Я подмигнул одним глазом и провозгласил:
– А теперь слушайте, Хейзл. Я хочу, чтоб все было расставлено по местам. Есть хоть какой-то намек на его связь с ограблением бронированного автомобиля?
– Я не думаю, Дональд. Не считаю, что есть хоть намек на какой-нибудь шанс.
– Говорите мне правду. Вы знали Баксли?
– Он звонил пару раз. Не знаю, откуда у него номер моего телефона.
– Вы никогда не назначали с ним встреч?
– Боже сохрани, нет!
– Вы заявили мне, будто ответили Стэндли «да» перед алтарем. Это правда?
– Нет.
– Вы никогда не были с ним женаты?
– Я ответила ему «да», только не перед алтарем, а в автомобиле.
Я написал в блокноте: «Продолжайте разговор. Говорите о чем угодно. Не умолкайте».
Она бросила на меня вопросительный взгляд и продолжала:
– Вы, наверно, меня считаете какой-нибудь шлюшкой, и, может быть, так оно и есть. Только, по-моему, не имеете ни малейшего представления о переживаниях девушки, которая чувствует себя лишенной единственного, по-настоящему необходимого женщине права – права на обеспеченное существование.
А потом возник Стэндли. Он хорошо обходился со мной и был битком набит деньгами. Не знаю, где он их заколачивал, но у меня есть неплохая идея. По-моему, он с каким-то партнером держал букмекерскую контору. А со мной нянчился изо всех сил. Хотел для меня очень многое сделать… по его собственным заверениям. Денег давал вволю, и я надеялась получить впоследствии гораздо больше, но тут все это произошло. Он по-прежнему обещал мне полное финансовое обеспечение. Говорил, будто собирается перевести на мое имя шестьдесят тысяч долларов.

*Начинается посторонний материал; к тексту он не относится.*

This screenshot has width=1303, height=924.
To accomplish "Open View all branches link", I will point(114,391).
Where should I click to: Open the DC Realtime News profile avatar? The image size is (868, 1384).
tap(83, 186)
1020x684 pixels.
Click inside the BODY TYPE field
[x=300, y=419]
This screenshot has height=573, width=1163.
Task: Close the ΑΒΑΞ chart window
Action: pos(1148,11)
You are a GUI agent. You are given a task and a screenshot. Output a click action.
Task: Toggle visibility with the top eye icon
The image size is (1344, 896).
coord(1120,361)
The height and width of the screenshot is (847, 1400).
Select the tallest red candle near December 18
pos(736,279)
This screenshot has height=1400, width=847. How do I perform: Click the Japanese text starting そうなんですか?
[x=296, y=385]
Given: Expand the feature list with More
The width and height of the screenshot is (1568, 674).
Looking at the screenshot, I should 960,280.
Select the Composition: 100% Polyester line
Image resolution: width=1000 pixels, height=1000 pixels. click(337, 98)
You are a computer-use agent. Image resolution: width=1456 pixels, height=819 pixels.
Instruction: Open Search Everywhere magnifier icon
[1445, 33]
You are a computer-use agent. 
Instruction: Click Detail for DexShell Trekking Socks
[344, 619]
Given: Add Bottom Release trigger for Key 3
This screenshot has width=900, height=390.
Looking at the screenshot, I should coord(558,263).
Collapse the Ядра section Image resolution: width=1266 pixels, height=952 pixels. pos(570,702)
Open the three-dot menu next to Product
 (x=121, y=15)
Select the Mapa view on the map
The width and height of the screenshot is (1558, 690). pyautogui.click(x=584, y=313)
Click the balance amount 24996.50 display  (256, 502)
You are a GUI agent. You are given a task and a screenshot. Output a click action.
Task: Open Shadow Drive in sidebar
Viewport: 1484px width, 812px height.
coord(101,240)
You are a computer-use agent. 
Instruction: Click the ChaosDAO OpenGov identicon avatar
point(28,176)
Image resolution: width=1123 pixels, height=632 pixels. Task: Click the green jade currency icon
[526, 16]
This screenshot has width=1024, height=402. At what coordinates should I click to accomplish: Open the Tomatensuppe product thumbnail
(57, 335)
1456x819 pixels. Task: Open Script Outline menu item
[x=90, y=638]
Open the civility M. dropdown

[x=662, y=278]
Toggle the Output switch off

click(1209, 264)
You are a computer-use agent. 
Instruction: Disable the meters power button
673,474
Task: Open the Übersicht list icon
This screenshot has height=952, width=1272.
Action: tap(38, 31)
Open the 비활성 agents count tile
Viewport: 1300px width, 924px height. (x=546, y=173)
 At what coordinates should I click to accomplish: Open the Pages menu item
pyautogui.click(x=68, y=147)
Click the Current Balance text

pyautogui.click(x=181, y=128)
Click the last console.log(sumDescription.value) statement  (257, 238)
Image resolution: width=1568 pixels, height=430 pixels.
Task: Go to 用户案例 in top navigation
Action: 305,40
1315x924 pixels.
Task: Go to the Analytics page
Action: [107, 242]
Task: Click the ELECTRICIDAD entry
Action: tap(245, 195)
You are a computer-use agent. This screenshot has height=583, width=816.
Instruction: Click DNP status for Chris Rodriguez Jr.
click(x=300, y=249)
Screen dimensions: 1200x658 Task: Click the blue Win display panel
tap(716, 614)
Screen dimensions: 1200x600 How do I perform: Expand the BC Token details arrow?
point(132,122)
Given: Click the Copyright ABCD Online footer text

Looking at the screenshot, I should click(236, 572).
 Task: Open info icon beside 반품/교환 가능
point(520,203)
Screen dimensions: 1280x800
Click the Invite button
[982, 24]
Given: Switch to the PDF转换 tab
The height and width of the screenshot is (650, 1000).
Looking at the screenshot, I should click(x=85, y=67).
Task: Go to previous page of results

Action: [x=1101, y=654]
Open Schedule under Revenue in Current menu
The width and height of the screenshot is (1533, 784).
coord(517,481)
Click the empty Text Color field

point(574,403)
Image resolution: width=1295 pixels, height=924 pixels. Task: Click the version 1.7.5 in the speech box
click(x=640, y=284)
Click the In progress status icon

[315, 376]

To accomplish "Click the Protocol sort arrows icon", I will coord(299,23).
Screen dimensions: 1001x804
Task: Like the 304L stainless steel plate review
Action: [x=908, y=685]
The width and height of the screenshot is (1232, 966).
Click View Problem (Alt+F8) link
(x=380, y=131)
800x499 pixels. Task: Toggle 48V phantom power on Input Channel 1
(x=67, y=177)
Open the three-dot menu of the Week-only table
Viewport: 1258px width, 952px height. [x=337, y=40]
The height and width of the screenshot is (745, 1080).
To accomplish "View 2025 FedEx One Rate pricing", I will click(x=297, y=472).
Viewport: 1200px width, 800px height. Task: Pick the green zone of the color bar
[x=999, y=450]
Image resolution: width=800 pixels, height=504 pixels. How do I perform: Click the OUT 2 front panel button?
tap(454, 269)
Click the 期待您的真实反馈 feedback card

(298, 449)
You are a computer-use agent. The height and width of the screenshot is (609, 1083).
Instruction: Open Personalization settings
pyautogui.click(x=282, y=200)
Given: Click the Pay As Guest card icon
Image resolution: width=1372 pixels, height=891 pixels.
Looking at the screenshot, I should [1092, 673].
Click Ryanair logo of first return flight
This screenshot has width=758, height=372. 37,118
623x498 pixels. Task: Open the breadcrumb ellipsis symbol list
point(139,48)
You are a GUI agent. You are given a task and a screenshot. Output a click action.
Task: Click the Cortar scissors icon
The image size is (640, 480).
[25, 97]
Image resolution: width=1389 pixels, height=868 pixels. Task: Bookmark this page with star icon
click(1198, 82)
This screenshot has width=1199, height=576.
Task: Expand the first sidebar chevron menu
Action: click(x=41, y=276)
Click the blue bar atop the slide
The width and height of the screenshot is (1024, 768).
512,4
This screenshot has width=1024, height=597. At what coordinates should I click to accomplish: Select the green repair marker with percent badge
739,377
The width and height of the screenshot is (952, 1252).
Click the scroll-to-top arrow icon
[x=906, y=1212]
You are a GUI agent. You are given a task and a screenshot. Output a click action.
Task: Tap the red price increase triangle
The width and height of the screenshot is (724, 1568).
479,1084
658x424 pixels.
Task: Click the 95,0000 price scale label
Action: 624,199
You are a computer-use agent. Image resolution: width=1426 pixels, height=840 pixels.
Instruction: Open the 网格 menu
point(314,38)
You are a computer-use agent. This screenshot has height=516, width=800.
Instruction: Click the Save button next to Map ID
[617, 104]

– Пятьдесят или шестьдесят? – уточнил я.
– Шестьдесят, – настаивала она.
– Продолжайте, – сказал я.
И пока она продолжала, написал следующее послание:
«Возможно, подслушано все, о чем мы говорили. Возможно, записано на магнитофон. Мне надо уйти. Им это на руку – объявят побегом, который доказывает вину. Я хочу, чтобы вы притворились, будто уходите, а уйду я. Стукну дверью, но надо создать впечатление, что вышли вы. Попрощайтесь со мной, скажите еще что-нибудь в том же роде. Потом вернитесь и постарайтесь, чтоб вас было слышно. Включите телевизор, пусть работает. Переключайте почаще программы, чтобы они знали, что в номере кто-то есть. Спустите в туалете воду. Кашляйте, только, конечно, не позволяйте услышать свой голос. Сидите до полуночи, смотрите телевизор, переключайте программы. Потом, если я не вернусь, ложитесь в постель. Время от времени просыпайтесь и кашляйте. Дверь оставьте незапертой, чтобы я мог войти. Сумеете? Если да, полагаю, смогу вам помочь, но одно знаю наверняка – вы мне точно поможете».
Она, не умолкая, прочитала записку и продолжала:
– Дональд, по-моему, вы совершенно великолепны. Каким-то непонятным для меня образом женщина обладает способностью посмотреть на мужчину и понять, что ему можно довериться. Наверно, порой это плохо, потому что попадаешься на крючок, но я чувствую, что могу вам верить. Я все для вас сделаю, все, что угодно.
– Вам не кажется, – вмешался я, – что существует хоть какой-нибудь шанс на сговор между Стэндли и Баксли и что это они ограбили тот…
– Не говорите глупостей, Дональд, – перебила она. – Стэндли совсем не такой человек. Он был игроком и, если честно, по-моему, чем-то вроде мошенника. Я не знаю. У него был некий способ делать деньги, и все шло само собой, по накатанной колее. Я никогда в жизни не видала мужчину, который был бы так набит деньгами, как Стэндли Даунер.
Он мне нравился. Я, наверно, сперва была в него влюблена и, возможно, осталась бы, если бы он не связался с Ивлин.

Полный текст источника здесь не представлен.